TASK DESCRIPTION: Restate the records that follow word for word. Omit the images.

MATERIAL PROVIDED:

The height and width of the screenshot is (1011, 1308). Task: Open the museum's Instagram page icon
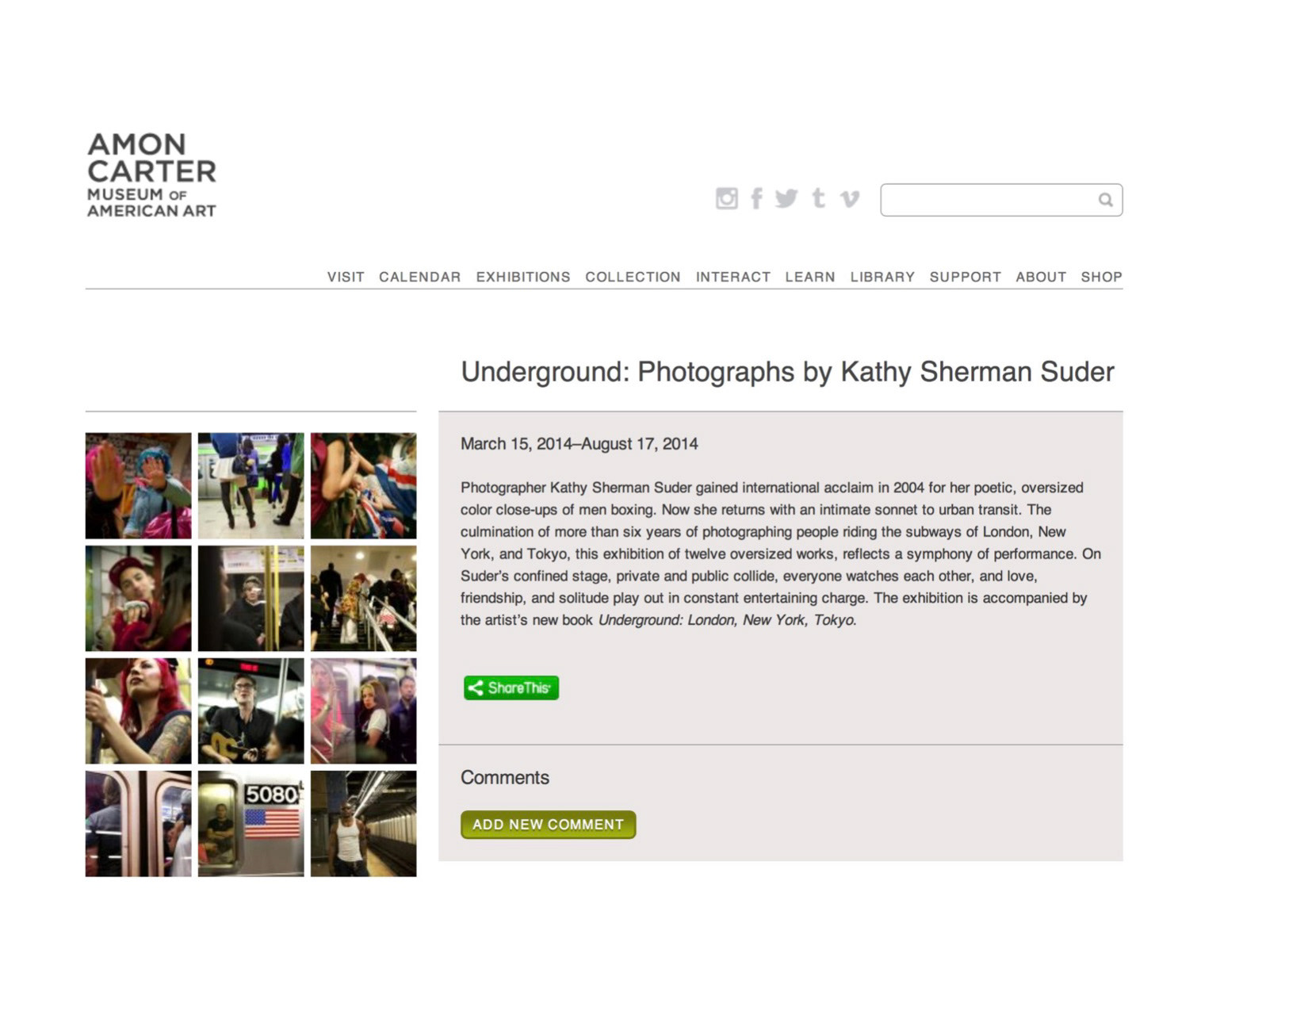click(726, 198)
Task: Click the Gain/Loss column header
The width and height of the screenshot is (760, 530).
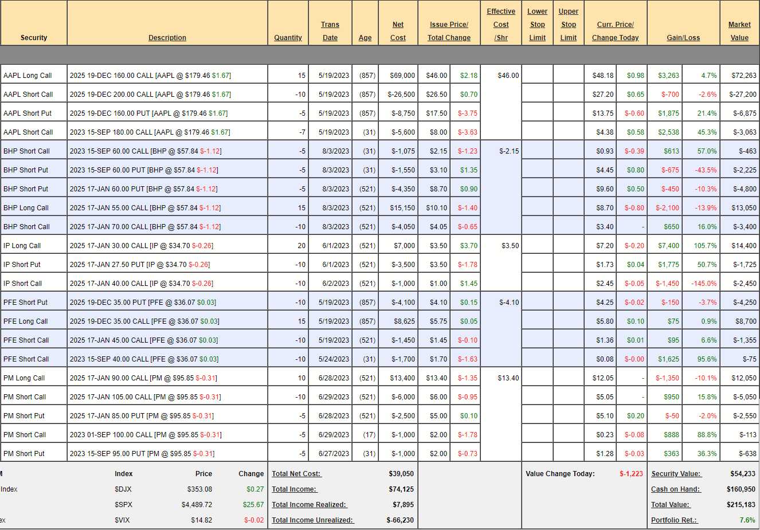Action: (x=683, y=38)
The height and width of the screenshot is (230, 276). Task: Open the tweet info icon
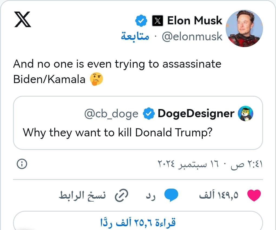[x=22, y=164]
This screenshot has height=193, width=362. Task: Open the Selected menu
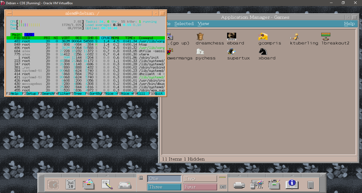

EXERCISE RESPONSE:
The height and width of the screenshot is (1011, 1308). Task: Open the museum's Instagram page icon
click(726, 198)
Task: Click the Gain/Loss column header
The width and height of the screenshot is (760, 530).
Action: (x=683, y=38)
The height and width of the screenshot is (230, 276). Task: Open the tweet info icon
[x=22, y=164]
This screenshot has height=193, width=362. Task: Open the Selected menu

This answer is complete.